For almost a decade, the U.S. Environmental Protection Agency’s independent science advisory panel has concluded that the nation’s health standard for ozone is too lenient, a view backed by the American Academy of Pediatrics and other health groups.
That means people in a wide swath of the country breathe air that doesn’t violate any rules—and doesn’t trigger any warnings—and yet, according to research, is unhealthy. That’s particularly true for the young, the elderly, and people with lung diseases. As ozone rises, even to levels below the EPA’s 75 parts per billion (ppb) health standard, studies have found increased asthma attacks and respiratory-driven hospital visits. There’s also growing evidence that ozone can affect the heart, increasing the risk of cardiac arrest.

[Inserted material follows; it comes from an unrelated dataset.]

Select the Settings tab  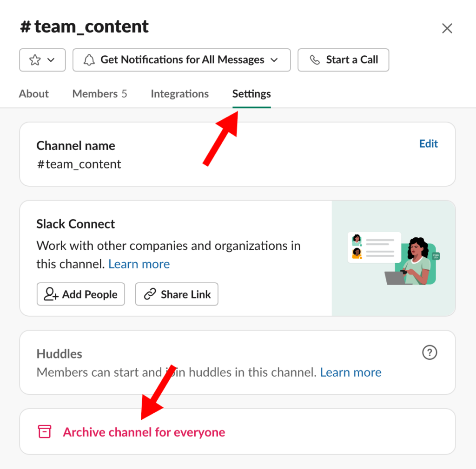pyautogui.click(x=251, y=94)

The EPA wanted to tighten its standard for acceptable ozone levels in 2011, but President Barack Obama temporarily blocked it. In November, under court order to act, the EPA proposed setting a new limit within the range of 65 to 70 ppb. A final rule is due by October 1.
“There are millions of Americans who suffer from asthma, or their kids do,” Janet McCabe, acting assistant administrator for the EPA’s Office of Air and Radiation, said in an interview. “The American people are entitled to know whether their health is at risk based on the amount of ozone in the air.”
A more rigorous standard could push almost every state out of compliance. The EPA says 358 counties had ozone levels in recent years that would violate a 70-ppb rule, and about two-thirds of them already do not comply with the current standard. At 65 ppb, the number rises to 558 counties.
Ozone-forming pollutants come from a variety of activities that make modern society tick: Car tailpipes. Power plants. Factories. Refineries. Natural gas wells. Paints and other consumer products.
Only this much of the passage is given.